Stored items |
□ □ □ □ □ □ □

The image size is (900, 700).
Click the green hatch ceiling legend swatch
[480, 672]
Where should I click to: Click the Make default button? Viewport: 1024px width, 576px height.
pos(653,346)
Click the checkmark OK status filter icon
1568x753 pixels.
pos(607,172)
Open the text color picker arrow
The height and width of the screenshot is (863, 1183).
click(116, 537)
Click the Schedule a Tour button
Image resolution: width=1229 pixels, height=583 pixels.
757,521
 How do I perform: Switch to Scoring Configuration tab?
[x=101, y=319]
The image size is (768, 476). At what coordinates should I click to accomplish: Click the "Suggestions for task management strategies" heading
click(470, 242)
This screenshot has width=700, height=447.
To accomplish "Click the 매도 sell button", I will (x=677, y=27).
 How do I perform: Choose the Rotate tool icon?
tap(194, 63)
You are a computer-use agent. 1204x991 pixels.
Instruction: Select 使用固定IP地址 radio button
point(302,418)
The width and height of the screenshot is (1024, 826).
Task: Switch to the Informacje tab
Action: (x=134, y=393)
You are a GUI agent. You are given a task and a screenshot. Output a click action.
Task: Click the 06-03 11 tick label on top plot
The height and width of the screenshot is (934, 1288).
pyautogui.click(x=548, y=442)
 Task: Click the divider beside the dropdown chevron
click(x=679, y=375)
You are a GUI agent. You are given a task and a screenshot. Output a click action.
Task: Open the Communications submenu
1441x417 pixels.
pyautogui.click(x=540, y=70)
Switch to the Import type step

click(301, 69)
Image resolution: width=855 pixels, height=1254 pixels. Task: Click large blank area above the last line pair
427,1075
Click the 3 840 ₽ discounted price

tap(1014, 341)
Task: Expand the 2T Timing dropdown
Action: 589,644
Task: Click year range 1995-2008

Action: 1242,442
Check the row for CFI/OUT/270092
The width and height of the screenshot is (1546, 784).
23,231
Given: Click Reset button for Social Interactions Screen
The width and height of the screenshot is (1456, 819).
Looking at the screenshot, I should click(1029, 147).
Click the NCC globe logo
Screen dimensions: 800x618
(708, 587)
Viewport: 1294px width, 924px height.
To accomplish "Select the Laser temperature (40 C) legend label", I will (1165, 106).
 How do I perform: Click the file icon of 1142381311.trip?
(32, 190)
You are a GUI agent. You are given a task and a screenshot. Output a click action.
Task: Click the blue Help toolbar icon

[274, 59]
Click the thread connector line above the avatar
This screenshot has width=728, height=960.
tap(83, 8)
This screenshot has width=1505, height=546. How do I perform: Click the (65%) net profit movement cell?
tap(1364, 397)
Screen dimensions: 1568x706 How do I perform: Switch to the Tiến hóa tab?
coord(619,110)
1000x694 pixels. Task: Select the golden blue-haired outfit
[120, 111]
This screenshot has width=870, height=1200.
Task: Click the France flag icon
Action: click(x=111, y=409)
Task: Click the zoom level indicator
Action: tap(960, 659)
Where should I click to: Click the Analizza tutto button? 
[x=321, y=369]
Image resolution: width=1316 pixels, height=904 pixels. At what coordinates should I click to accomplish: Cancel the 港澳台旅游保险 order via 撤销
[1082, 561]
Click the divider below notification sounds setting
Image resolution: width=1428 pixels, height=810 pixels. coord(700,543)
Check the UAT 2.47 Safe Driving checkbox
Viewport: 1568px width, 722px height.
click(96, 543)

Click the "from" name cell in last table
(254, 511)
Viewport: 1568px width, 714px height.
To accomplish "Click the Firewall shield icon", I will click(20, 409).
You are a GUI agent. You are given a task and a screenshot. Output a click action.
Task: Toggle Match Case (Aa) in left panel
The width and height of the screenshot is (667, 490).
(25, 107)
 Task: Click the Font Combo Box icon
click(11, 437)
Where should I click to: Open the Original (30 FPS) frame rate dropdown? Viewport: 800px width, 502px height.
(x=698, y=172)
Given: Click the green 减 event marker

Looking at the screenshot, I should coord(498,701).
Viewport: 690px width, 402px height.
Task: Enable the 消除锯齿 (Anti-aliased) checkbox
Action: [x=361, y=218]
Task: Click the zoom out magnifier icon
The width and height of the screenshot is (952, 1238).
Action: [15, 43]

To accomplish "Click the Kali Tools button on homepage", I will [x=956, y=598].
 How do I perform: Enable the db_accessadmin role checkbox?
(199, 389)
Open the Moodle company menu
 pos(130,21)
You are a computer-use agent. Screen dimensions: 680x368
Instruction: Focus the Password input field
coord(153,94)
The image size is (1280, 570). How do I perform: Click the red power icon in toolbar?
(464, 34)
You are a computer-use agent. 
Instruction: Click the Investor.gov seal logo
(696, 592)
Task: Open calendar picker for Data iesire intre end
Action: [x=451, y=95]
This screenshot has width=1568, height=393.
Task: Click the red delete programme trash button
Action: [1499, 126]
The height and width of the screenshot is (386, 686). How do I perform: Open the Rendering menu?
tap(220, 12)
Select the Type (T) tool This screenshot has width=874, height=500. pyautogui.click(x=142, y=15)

□ □ □ □ □ □ □

What this task involves | Restate the data above in full, word for word.

Solution |
The image size is (900, 700).
Click the green hatch ceiling legend swatch
[480, 672]
Where should I click to: Click the Make default button? Viewport: 1024px width, 576px height.
pos(653,346)
Click the checkmark OK status filter icon
1568x753 pixels.
pos(607,172)
Open the text color picker arrow
The height and width of the screenshot is (863, 1183).
click(116, 537)
Click the Schedule a Tour button
Image resolution: width=1229 pixels, height=583 pixels.
757,521
 How do I perform: Switch to Scoring Configuration tab?
[x=101, y=319]
The image size is (768, 476). At what coordinates should I click to accomplish: Click the "Suggestions for task management strategies" heading
click(470, 242)
This screenshot has width=700, height=447.
To accomplish "Click the 매도 sell button", I will (x=677, y=27).
 How do I perform: Choose the Rotate tool icon?
tap(194, 63)
You are a computer-use agent. 1204x991 pixels.
Instruction: Select 使用固定IP地址 radio button
point(302,418)
The width and height of the screenshot is (1024, 826).
Task: Switch to the Informacje tab
Action: (x=134, y=393)
You are a GUI agent. You are given a task and a screenshot. Output a click action.
Task: Click the 06-03 11 tick label on top plot
The height and width of the screenshot is (934, 1288).
pyautogui.click(x=548, y=442)
 Task: Click the divider beside the dropdown chevron
click(x=679, y=375)
You are a GUI agent. You are given a task and a screenshot. Output a click action.
Task: Open the Communications submenu
1441x417 pixels.
pyautogui.click(x=540, y=70)
Switch to the Import type step

click(301, 69)
Image resolution: width=855 pixels, height=1254 pixels. Task: Click large blank area above the last line pair
427,1075
Click the 3 840 ₽ discounted price

tap(1014, 341)
Task: Expand the 2T Timing dropdown
Action: 589,644
Task: Click year range 1995-2008

Action: 1242,442
Check the row for CFI/OUT/270092
The width and height of the screenshot is (1546, 784).
23,231
Given: Click Reset button for Social Interactions Screen
The width and height of the screenshot is (1456, 819).
Looking at the screenshot, I should click(1029, 147).
Click the NCC globe logo
Screen dimensions: 800x618
(708, 587)
Viewport: 1294px width, 924px height.
To accomplish "Select the Laser temperature (40 C) legend label", I will (1165, 106).
 How do I perform: Click the file icon of 1142381311.trip?
(32, 190)
You are a GUI agent. You are given a task and a screenshot. Output a click action.
Task: Click the blue Help toolbar icon

[274, 59]
Click the thread connector line above the avatar
This screenshot has width=728, height=960.
tap(83, 8)
This screenshot has width=1505, height=546. How do I perform: Click the (65%) net profit movement cell?
tap(1364, 397)
Screen dimensions: 1568x706 How do I perform: Switch to the Tiến hóa tab?
coord(619,110)
1000x694 pixels. Task: Select the golden blue-haired outfit
[120, 111]
This screenshot has width=870, height=1200.
Task: Click the France flag icon
Action: click(x=111, y=409)
Task: Click the zoom level indicator
Action: tap(960, 659)
Where should I click to: Click the Analizza tutto button? 
[x=321, y=369]
Image resolution: width=1316 pixels, height=904 pixels. At what coordinates should I click to accomplish: Cancel the 港澳台旅游保险 order via 撤销
[1082, 561]
Click the divider below notification sounds setting
Image resolution: width=1428 pixels, height=810 pixels. coord(700,543)
Check the UAT 2.47 Safe Driving checkbox
Viewport: 1568px width, 722px height.
click(96, 543)

Click the "from" name cell in last table
(254, 511)
Viewport: 1568px width, 714px height.
To accomplish "Click the Firewall shield icon", I will click(20, 409).
You are a GUI agent. You are given a task and a screenshot. Output a click action.
Task: Toggle Match Case (Aa) in left panel
The width and height of the screenshot is (667, 490).
(25, 107)
 Task: Click the Font Combo Box icon
click(11, 437)
Where should I click to: Open the Original (30 FPS) frame rate dropdown? Viewport: 800px width, 502px height.
(x=698, y=172)
Given: Click the green 减 event marker

Looking at the screenshot, I should coord(498,701).
Viewport: 690px width, 402px height.
Task: Enable the 消除锯齿 (Anti-aliased) checkbox
Action: [x=361, y=218]
Task: Click the zoom out magnifier icon
The width and height of the screenshot is (952, 1238).
Action: [15, 43]

To accomplish "Click the Kali Tools button on homepage", I will [x=956, y=598].
 How do I perform: Enable the db_accessadmin role checkbox?
(199, 389)
Open the Moodle company menu
 pos(130,21)
You are a computer-use agent. Screen dimensions: 680x368
Instruction: Focus the Password input field
coord(153,94)
The image size is (1280, 570). How do I perform: Click the red power icon in toolbar?
(464, 34)
You are a computer-use agent. 
Instruction: Click the Investor.gov seal logo
(696, 592)
Task: Open calendar picker for Data iesire intre end
Action: [x=451, y=95]
This screenshot has width=1568, height=393.
Task: Click the red delete programme trash button
Action: [1499, 126]
The height and width of the screenshot is (386, 686). How do I perform: Open the Rendering menu?
tap(220, 12)
Select the Type (T) tool This screenshot has width=874, height=500. pyautogui.click(x=142, y=15)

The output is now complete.